Okay, when we start our application we pass in some initial state and the top level view. As you can see we have access to the model in our view, but also something called address. This has to do with changing the state of your application. Lets dive into that.

Changing the state of your application

As stated in the introduction we need a way to let any view change any part of our state. In most examples this is defined within the view, but that coupling is something that gets you into problems in larger applications. So I have been researching a bit. But first, lets talk about how we actually express a state change in Elm.

Actions/Items.elm


module Actions.Items where

type Action =
  NoOp
  | Add

update action model =
  case action of
    Add text ->
      let
        items = model.items
        changedItems = { items | list = List.append items.list [ text ] }
      in
        { model | items = changedItems }

    NoOp ->
      model

If you have used Redux this will look familiar to you:


import {
  NO_OP,
  ADD
} from './actions';

export default function (state, action) {
    switch (action.type) {
      case ADD:
        const items = state.items;
        const changedItems = {...items, list: items.list.concat(action.text)};
        return {...state, items: changedItems};
      case NO_OP:
        return state;
    }
}

// Or maybe you use object assign
export default function (state, action) {
    switch (action.type) {
      case ADD:
        const items = state.items;
        const changedItems = Object.assign({}, items, {list: items.list.concat(action.text)});
        return Object.assign({}, state, {items: changedItems});
      case NO_OP:
        return state;
    }
}

As you can see the difference from Redux is that you have access to all your state, and you have different syntax for changing the state. It certainly is shorter and sweeter. But as I said, Elm examples defines their actions within the views. What I want is to globally define them so that any view can use them.

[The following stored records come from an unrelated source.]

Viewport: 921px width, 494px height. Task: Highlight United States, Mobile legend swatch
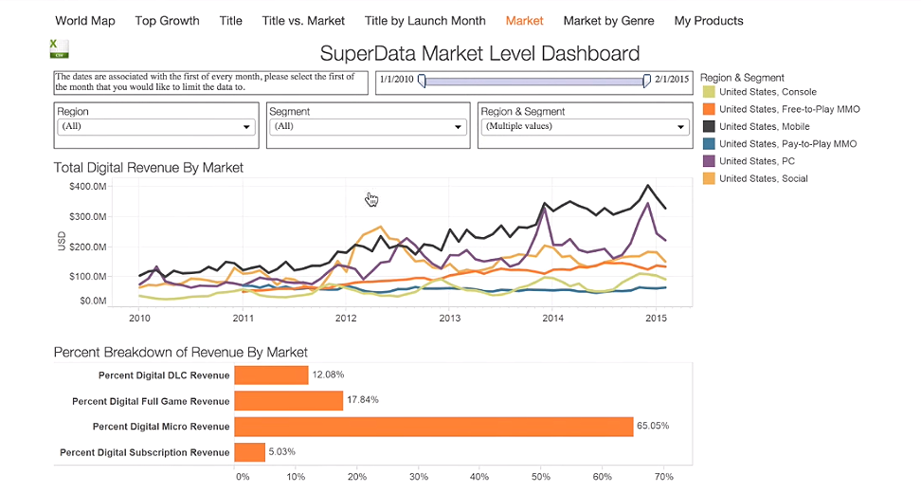point(709,126)
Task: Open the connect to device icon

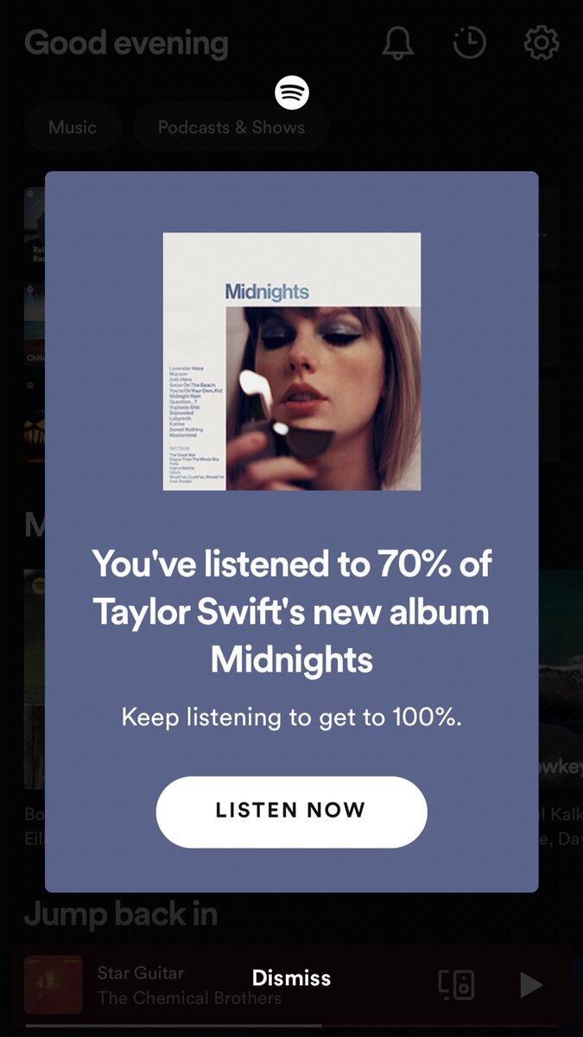Action: pos(456,984)
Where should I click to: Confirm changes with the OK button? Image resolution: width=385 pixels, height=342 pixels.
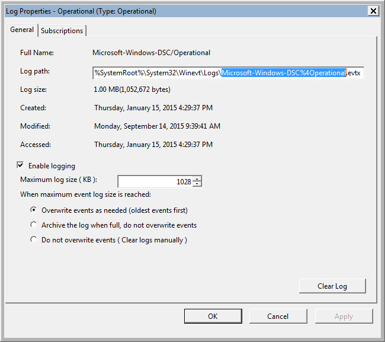pos(213,317)
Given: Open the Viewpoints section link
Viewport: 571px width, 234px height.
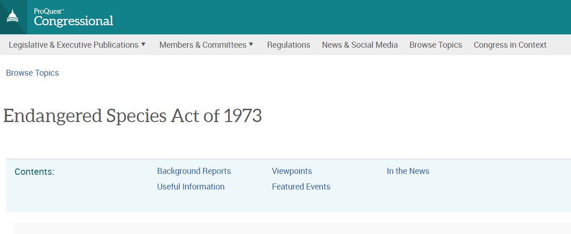Looking at the screenshot, I should [x=292, y=171].
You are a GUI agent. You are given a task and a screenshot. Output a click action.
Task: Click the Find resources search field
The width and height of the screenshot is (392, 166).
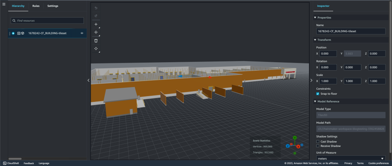pyautogui.click(x=47, y=21)
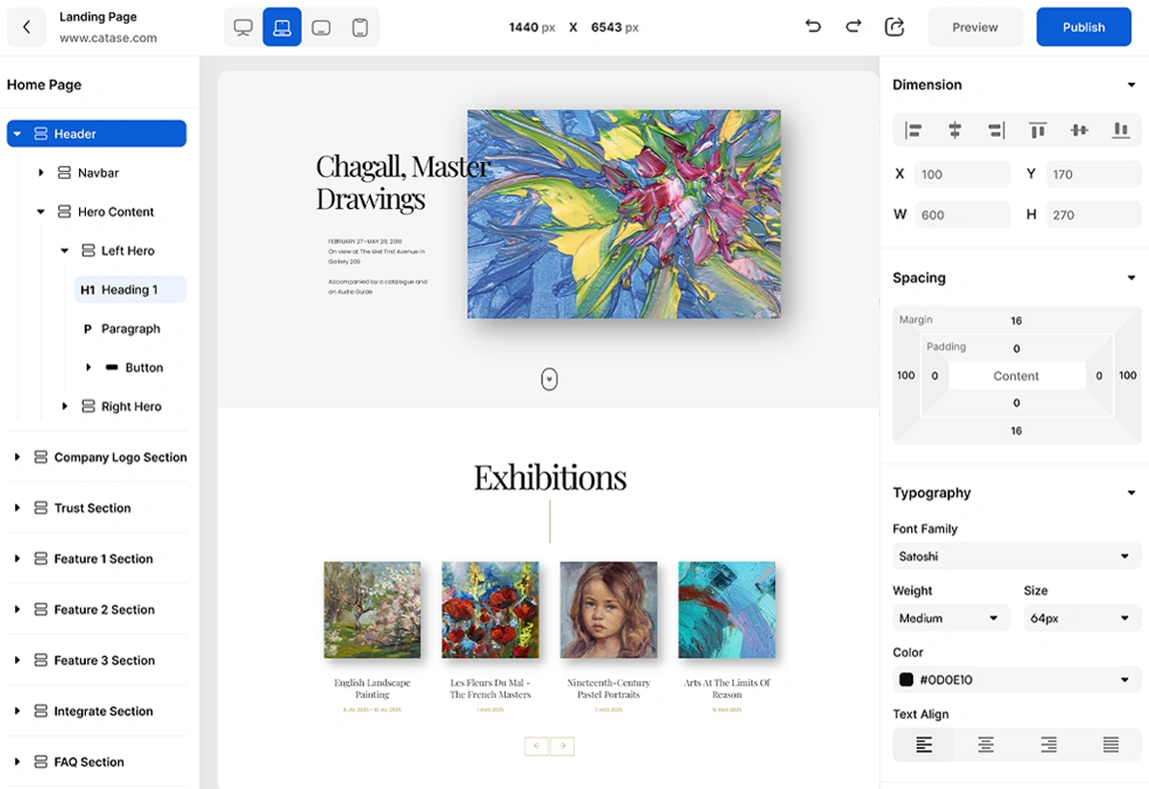Screen dimensions: 1149x789
Task: Select justify text alignment
Action: [x=1110, y=745]
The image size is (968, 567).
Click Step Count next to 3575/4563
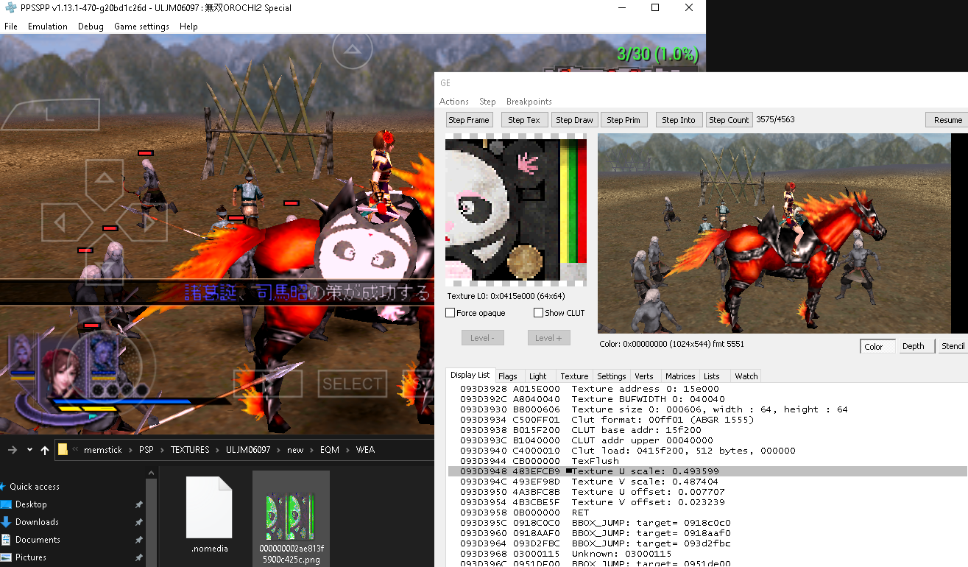pyautogui.click(x=729, y=119)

Lets get back to our application and see what we can do to fix that:


module App where

import StartApp.Simple as StartApp
import Html exposing (..)
import Model.Items
import Actions.Items

-- Model
initialState =
  {
    items: Model.Items.model
  }

-- View
view address model =
  text "Hello world!"

-- Update
update update data =
  {data | model = update data.action data.model}

updates updaters =
  \action model ->
    .model (List.foldr (update) {action = action, model = model} updaters)

main =
  StartApp.start
    {
      model = initialState,
      view = view
      update = updates [Actions.Items.update]
    }

So what I am basically doing here is making the update function of my application to run through multiple update functions from different action files. When I add new actions I just add them to the list passed to updates and any views is able to trigger a change in any part of my application. In my experience that will never get you into any scaling problems.

Trigger a state change

So now we just have to solve the last part. That is nesting views and trigger state changes. Let us create a new file that will list our items and also add new items to the list.

View/Items.elm


module View.Items where

import Html exposing (..)
import Html.Attributes exposing (..)
import Html.Events exposing (..)
import Actions.Items as Items

item item =
  li [ ] [ text item ]

view address model =
  div [ class = "Items"]
    [
      button [ onClick address (Items.Add "Foo") ] [ text "Add" ],
      ul [ ]
        List.map item model.items.list
    ]

As we can see our nested view will receive address and all the state of our app through model. In our div we have a button that will use address to trigger an Add action and pass the text Foo when it is clicked. Then our ul elements children will be built by mapping over the items list and producing li elements. Much like JavaScript, using React and Redux approach:


import actions from './actions';

export default function (props) {
  const renderItem(item) {
    return <li>{item}</li>;
  }
  return (
    <div className="Items">
      <button onClick={() => actions.addItem("foo")}>Add</button>
      <ul>
        {props.items.list.map(renderItem)}
      </ul>
    </div>
  );
}

So now let us move over to our main application file and use our view.


module App where

import StartApp.Simple as StartApp
import Html exposing (..)
import Model.Items
import Actions.Items
import Views.Items as Items

-- Model
initialState =
  {
    items: Model.Items.model
  }

-- View
view address model =
  div [ class = "App" ]
    [
      h1 [ ] [ text "Hello world!" ],
      Items.view address model
    ]

-- Update
update update data =
  {data | model = update data.action data.model}

updates updaters =
  \action model ->
    .model (List.foldr (update) {action = action, model = model} updaters)

main =
  StartApp.start
    {
      model = initialState,
      view = view
      update = updates [Actions.Items.update]
    }

Summary

As stated I am no expert in Elm. I am a JavaScript developer and have spent a lot of time with different Flux implementations and tried to solve some challenges myself, like the cerebral project. Diving into Elm I was surprised how quickly I got around the new syntax and how very familiar it really is to our world. That said, Elm is its own language and has lots of great “built in” features like rarely having runtime errors as Elm understands how everything is connected in your app at compile time. It also has immutability built in which is really great. Last but not least it allows you to express state and state changes with really nice syntax and less verbosity than in JavaScript.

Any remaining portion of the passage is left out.